- _EXERCISE DESCRIPTION_: Write out the data starting at the line containing "You are a computer-use agent. 1824x1264" and ending at the line containing "pyautogui.click(x=215, y=206)". Shift each click coordinate by adding 135 to it, and leave all other text unchanged.

(Records from a dataset)
* * * *
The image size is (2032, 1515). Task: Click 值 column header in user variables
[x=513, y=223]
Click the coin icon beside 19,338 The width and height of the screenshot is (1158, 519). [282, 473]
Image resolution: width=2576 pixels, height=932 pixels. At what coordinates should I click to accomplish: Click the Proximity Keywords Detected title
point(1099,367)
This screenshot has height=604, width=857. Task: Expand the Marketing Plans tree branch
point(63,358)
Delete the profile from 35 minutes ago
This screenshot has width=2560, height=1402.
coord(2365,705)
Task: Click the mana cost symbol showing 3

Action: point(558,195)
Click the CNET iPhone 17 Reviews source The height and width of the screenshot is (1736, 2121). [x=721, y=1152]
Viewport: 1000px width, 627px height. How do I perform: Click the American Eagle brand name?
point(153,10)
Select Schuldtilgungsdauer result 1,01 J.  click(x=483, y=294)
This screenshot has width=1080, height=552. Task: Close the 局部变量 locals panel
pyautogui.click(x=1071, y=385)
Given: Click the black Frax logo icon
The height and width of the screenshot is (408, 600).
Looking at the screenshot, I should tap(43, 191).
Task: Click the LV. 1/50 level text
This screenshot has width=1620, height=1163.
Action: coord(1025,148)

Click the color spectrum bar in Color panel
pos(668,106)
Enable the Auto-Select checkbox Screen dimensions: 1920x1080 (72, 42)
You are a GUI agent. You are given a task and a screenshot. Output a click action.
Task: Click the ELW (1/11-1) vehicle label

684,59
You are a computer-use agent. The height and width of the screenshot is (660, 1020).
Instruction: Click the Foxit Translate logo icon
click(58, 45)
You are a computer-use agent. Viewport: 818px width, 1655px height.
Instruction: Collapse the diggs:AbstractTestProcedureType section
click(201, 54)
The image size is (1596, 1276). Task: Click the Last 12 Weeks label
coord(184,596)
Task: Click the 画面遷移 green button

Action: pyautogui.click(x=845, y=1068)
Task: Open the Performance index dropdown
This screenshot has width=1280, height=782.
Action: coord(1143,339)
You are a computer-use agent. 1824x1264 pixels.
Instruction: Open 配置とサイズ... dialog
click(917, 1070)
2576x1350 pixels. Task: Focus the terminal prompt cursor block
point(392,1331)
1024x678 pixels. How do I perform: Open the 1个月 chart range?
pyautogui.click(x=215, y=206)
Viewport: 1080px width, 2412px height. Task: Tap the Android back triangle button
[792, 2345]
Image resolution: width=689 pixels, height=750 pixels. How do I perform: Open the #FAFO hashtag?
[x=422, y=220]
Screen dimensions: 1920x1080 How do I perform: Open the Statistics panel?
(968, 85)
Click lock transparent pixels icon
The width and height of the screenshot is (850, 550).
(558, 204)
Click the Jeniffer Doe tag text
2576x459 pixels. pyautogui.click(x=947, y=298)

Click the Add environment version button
* * * *
- _SOLUTION TO THIS PROBLEM_:
You are a computer-use agent. 1824x1264 pixels.
Instruction: Open 配置とサイズ... dialog
click(1052, 1205)
2576x1350 pixels. Task: Focus the terminal prompt cursor block
point(527,1466)
1024x678 pixels. How do I perform: Open the 1个月 chart range?
pyautogui.click(x=350, y=341)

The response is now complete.